Extrait choisi =>
══════════════════════════════
Le mandat d'arrêt délivré par la Cour pénale internationale à l'encontre de Vladimir Poutine ne peut être considéré que comme un coup de com de la clique anglo-saxonne, les États-Unis en tête.
M. K. Bhadrakumar |
Il
n'y a évidemment aucune chance que le mandat de la CPI soit un jour pris au
sérieux. La CPI n'est pas compétente en Russie qui, comme les États-Unis, n'est
pas signataire du Statut de Rome. Mais l'intention est tout autre.
Le
jet de boue contre Poutine est une nouvelle manifestation de la haine viscérale
du président Biden envers le dirigeant russe, qui remonte à plus d'une décennie.
Il est programmée pour détourner l'attention de la visite d'État du président
chinois Xi Jinping à Moscou lundi, un événement qui non seulement présente des
aspects spectaculaires, mais qui ne manquera pas d'approfondir le partenariat
"no limit" entre les deux superpuissances.
La
clique anglo-saxonne observe avec consternation les discussions qui se
tiendront demain à Moscou. Malheureusement, Moscou et Pékin ont décidé de faire
front commun pour repousser l'hégémonie américaine.
Aujourd'hui,
la Chine dépasse la capacité de production combinée des États-Unis et de leurs
alliés européens et, de même, la Russie est devenue le plus grand État
nucléaire du monde, supérieur aux États-Unis en termes de quantité et de
qualité de l'armement.
L'esprit américain a compris que la Russie ne peut être
vaincue en Ukraine. Selon un rapport de Politico, l'OTAN
se trouve dans la situation de l'œuf et de la poule. Des investissements
massifs sont nécessaires pour rattraper l'industrie de défense russe, mais les
économies européennes en difficulté ont d'autres priorités.
══════════════════════════════
Entrées de localisation de textes et d'éléments:
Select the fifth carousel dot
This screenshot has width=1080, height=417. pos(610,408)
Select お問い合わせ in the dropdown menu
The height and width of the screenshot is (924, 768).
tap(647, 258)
══════════════════════════════
Objectif => Recopiez sans rien changer le passage de l'extrait sur le mandat d'arrêt de la CPI, de "L'esprit américain a" à "ont d'autres priorités.". Les lignes ne jouent ici aucun rôle.

Corrigé détaillé =>
L'esprit américain a compris que la Russie ne peut être
vaincue en Ukraine. Selon un rapport de Politico, l'OTAN
se trouve dans la situation de l'œuf et de la poule. Des investissements
massifs sont nécessaires pour rattraper l'industrie de défense russe, mais les
économies européennes en difficulté ont d'autres priorités.